- **Short exercise**: Format the items as a Markdown table with the columns Row and Line, giving each non-blank line its own numbered row and leaving out the blank lines.

[Records from a pointing dataset]
++++++

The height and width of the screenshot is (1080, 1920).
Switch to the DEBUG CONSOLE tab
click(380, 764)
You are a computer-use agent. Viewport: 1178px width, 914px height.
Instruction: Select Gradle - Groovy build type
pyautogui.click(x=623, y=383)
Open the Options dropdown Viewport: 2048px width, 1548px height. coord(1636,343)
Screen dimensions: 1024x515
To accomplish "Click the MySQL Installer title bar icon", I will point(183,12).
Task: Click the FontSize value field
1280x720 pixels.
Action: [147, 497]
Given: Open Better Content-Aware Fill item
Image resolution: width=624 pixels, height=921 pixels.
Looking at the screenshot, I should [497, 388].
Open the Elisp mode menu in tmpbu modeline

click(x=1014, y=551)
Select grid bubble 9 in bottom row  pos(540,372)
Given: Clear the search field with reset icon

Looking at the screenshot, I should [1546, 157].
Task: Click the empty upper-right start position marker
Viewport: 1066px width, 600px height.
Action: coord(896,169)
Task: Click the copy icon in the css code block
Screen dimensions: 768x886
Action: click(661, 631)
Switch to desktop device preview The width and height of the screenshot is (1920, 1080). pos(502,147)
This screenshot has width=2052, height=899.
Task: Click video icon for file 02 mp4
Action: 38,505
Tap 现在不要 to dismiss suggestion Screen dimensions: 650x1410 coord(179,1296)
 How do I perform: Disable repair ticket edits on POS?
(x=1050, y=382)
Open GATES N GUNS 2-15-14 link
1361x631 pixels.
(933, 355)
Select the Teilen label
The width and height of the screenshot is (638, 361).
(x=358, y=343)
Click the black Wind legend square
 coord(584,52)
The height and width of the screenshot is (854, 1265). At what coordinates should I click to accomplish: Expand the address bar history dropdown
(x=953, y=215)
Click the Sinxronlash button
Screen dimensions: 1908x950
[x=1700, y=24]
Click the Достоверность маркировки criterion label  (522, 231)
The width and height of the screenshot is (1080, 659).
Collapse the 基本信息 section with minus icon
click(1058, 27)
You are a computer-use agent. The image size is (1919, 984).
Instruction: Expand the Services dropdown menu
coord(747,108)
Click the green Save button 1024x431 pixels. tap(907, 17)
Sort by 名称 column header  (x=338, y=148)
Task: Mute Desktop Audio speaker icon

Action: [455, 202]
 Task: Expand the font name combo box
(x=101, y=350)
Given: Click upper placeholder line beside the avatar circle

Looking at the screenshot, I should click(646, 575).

++++++

- **Right answer**:
| Row | Line |
|---|---|
| 1 | The height and width of the screenshot is (1080, 1920). |
| 2 | Switch to the DEBUG CONSOLE tab |
| 3 | click(380, 764) |
| 4 | You are a computer-use agent. Viewport: 1178px width, 914px height. |
| 5 | Instruction: Select Gradle - Groovy build type |
| 6 | pyautogui.click(x=623, y=383) |
| 7 | Open the Options dropdown Viewport: 2048px width, 1548px height. coord(1636,343) |
| 8 | Screen dimensions: 1024x515 |
| 9 | To accomplish "Click the MySQL Installer title bar icon", I will point(183,12). |
| 10 | Task: Click the FontSize value field |
| 11 | 1280x720 pixels. |
| 12 | Action: [147, 497] |
| 13 | Given: Open Better Content-Aware Fill item |
| 14 | Image resolution: width=624 pixels, height=921 pixels. |
| 15 | Looking at the screenshot, I should [497, 388]. |
| 16 | Open the Elisp mode menu in tmpbu modeline |
| 17 | click(x=1014, y=551) |
| 18 | Select grid bubble 9 in bottom row  pos(540,372) |
| 19 | Given: Clear the search field with reset icon |
| 20 | Looking at the screenshot, I should [1546, 157]. |
| 21 | Task: Click the empty upper-right start position marker |
| 22 | Viewport: 1066px width, 600px height. |
| 23 | Action: coord(896,169) |
| 24 | Task: Click the copy icon in the css code block |
| 25 | Screen dimensions: 768x886 |
| 26 | Action: click(661, 631) |
| 27 | Switch to desktop device preview The width and height of the screenshot is (1920, 1080). pos(502,147) |
| 28 | This screenshot has width=2052, height=899. |
| 29 | Task: Click video icon for file 02 mp4 |
| 30 | Action: 38,505 |
| 31 | Tap 现在不要 to dismiss suggestion Screen dimensions: 650x1410 coord(179,1296) |
| 32 |  How do I perform: Disable repair ticket edits on POS? |
| 33 | (x=1050, y=382) |
| 34 | Open GATES N GUNS 2-15-14 link |
| 35 | 1361x631 pixels. |
| 36 | (933, 355) |
| 37 | Select the Teilen label |
| 38 | The width and height of the screenshot is (638, 361). |
| 39 | (x=358, y=343) |
| 40 | Click the black Wind legend square |
| 41 |  coord(584,52) |
| 42 | The height and width of the screenshot is (854, 1265). At what coordinates should I click to accomplish: Expand the address bar history dropdown |
| 43 | (x=953, y=215) |
| 44 | Click the Sinxronlash button |
| 45 | Screen dimensions: 1908x950 |
| 46 | [x=1700, y=24] |
| 47 | Click the Достоверность маркировки criterion label  (522, 231) |
| 48 | The width and height of the screenshot is (1080, 659). |
| 49 | Collapse the 基本信息 section with minus icon |
| 50 | click(1058, 27) |
| 51 | You are a computer-use agent. The image size is (1919, 984). |
| 52 | Instruction: Expand the Services dropdown menu |
| 53 | coord(747,108) |
| 54 | Click the green Save button 1024x431 pixels. tap(907, 17) |
| 55 | Sort by 名称 column header  (x=338, y=148) |
| 56 | Task: Mute Desktop Audio speaker icon |
| 57 | Action: [455, 202] |
| 58 |  Task: Expand the font name combo box |
| 59 | (x=101, y=350) |
| 60 | Given: Click upper placeholder line beside the avatar circle |
| 61 | Looking at the screenshot, I should click(646, 575). |